• _YOUR ASSIGNMENT_: Reproduce exactly the lines of the material beneath, from the line that contains "اتصل بنا (126, 2533)" to the line that contains "التلف (48, 1674)", both included, and no other lines.

• _RECORDS SHOWN_:
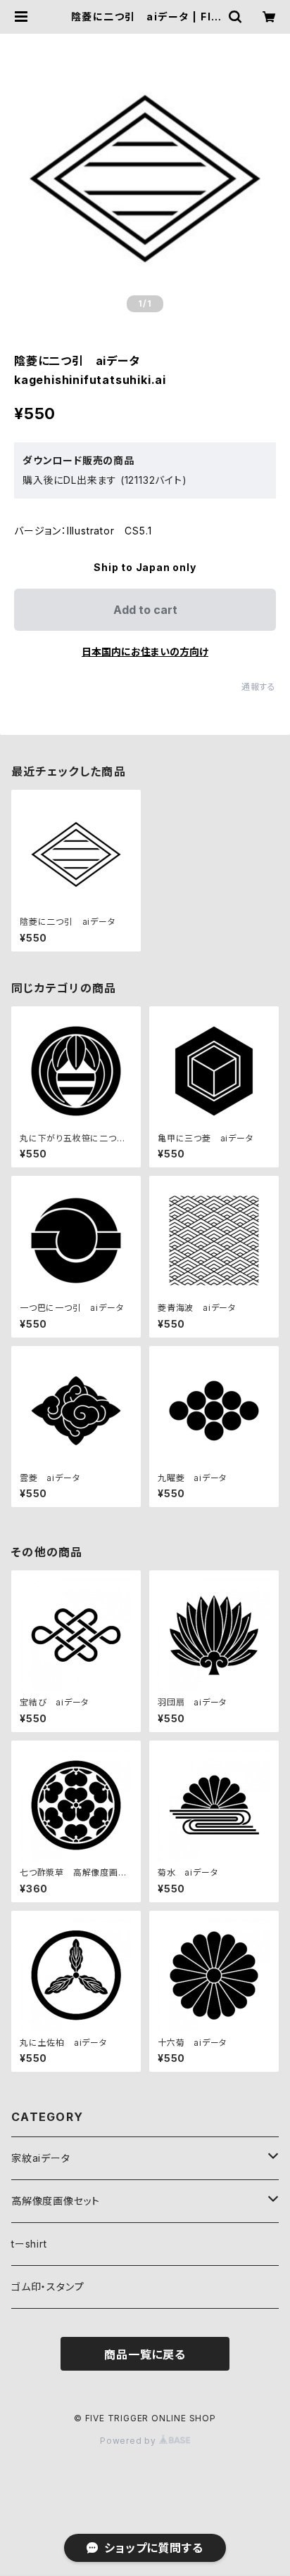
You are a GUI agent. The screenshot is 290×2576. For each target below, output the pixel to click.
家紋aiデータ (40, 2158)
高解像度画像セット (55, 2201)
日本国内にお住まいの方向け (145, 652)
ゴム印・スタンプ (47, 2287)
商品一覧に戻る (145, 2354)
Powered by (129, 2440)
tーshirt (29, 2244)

...

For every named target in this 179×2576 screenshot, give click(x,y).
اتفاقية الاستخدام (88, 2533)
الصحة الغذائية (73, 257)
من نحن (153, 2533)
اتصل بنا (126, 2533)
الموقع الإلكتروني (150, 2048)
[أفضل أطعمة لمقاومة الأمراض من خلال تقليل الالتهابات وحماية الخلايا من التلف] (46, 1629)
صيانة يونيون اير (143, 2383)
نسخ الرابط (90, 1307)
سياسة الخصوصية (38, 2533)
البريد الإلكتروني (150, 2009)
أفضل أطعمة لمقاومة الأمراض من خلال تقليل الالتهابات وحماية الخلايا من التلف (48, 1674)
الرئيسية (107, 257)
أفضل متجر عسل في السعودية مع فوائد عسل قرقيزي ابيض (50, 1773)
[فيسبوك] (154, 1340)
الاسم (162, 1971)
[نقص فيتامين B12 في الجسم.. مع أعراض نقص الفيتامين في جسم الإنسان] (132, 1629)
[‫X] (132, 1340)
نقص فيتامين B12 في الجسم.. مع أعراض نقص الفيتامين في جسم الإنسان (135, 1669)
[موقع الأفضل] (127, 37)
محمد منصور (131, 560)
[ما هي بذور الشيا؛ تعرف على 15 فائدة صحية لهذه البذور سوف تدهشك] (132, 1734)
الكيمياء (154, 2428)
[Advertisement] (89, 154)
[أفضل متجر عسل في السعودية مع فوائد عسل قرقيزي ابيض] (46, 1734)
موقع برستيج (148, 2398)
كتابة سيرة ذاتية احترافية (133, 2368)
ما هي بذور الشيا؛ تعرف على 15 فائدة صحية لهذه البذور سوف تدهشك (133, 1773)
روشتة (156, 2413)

• _EXERCISE OUTPUT_:
اتصل بنا (126, 2533)
الموقع الإلكتروني (150, 2048)
[أفضل أطعمة لمقاومة الأمراض من خلال تقليل الالتهابات وحماية الخلايا من التلف] (46, 1629)
صيانة يونيون اير (143, 2383)
نسخ الرابط (90, 1307)
سياسة الخصوصية (38, 2533)
البريد الإلكتروني (150, 2009)
أفضل أطعمة لمقاومة الأمراض من خلال تقليل الالتهابات وحماية الخلايا من التلف (48, 1674)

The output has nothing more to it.